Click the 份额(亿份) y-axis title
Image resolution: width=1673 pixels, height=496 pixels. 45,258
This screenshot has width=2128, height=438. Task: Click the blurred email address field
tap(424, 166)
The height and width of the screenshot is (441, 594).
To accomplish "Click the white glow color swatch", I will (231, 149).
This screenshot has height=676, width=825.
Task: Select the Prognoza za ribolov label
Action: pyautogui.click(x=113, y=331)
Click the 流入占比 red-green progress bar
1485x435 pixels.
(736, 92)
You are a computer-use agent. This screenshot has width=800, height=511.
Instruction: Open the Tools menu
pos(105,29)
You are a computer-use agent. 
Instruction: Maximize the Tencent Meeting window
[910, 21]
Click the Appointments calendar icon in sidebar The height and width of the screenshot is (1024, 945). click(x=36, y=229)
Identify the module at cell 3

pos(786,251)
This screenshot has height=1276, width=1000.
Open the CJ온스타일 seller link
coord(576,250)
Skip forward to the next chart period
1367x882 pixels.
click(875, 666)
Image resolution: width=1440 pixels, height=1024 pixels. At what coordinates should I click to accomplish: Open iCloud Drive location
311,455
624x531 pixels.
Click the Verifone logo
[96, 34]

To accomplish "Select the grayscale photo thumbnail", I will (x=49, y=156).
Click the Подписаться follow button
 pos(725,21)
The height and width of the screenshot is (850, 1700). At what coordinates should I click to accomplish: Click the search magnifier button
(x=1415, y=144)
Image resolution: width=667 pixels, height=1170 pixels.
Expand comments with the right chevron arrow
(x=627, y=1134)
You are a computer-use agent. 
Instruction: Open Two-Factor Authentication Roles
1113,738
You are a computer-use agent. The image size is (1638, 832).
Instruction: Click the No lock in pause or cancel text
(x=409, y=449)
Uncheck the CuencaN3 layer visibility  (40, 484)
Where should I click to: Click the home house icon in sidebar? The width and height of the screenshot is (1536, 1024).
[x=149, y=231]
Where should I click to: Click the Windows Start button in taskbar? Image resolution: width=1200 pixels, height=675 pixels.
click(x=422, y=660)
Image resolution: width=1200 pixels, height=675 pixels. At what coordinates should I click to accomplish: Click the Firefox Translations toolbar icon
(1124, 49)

------------------------------------------------------------------------

# Aim of the exercise:
Starting at the line that contains "Open the CJ온스타일 seller link", write out every line through the end of the entries, exactly and with nothing added.

# Output for this task:
Open the CJ온스타일 seller link
coord(576,250)
Skip forward to the next chart period
1367x882 pixels.
click(875, 666)
Image resolution: width=1440 pixels, height=1024 pixels. At what coordinates should I click to accomplish: Open iCloud Drive location
311,455
624x531 pixels.
Click the Verifone logo
[96, 34]

To accomplish "Select the grayscale photo thumbnail", I will (x=49, y=156).
Click the Подписаться follow button
 pos(725,21)
The height and width of the screenshot is (850, 1700). At what coordinates should I click to accomplish: Click the search magnifier button
(x=1415, y=144)
Image resolution: width=667 pixels, height=1170 pixels.
Expand comments with the right chevron arrow
(x=627, y=1134)
You are a computer-use agent. 
Instruction: Open Two-Factor Authentication Roles
1113,738
You are a computer-use agent. The image size is (1638, 832).
Instruction: Click the No lock in pause or cancel text
(x=409, y=449)
Uncheck the CuencaN3 layer visibility  (40, 484)
Where should I click to: Click the home house icon in sidebar? The width and height of the screenshot is (1536, 1024).
[x=149, y=231]
Where should I click to: Click the Windows Start button in taskbar? Image resolution: width=1200 pixels, height=675 pixels.
click(x=422, y=660)
Image resolution: width=1200 pixels, height=675 pixels. At what coordinates should I click to accomplish: Click the Firefox Translations toolbar icon
(1124, 49)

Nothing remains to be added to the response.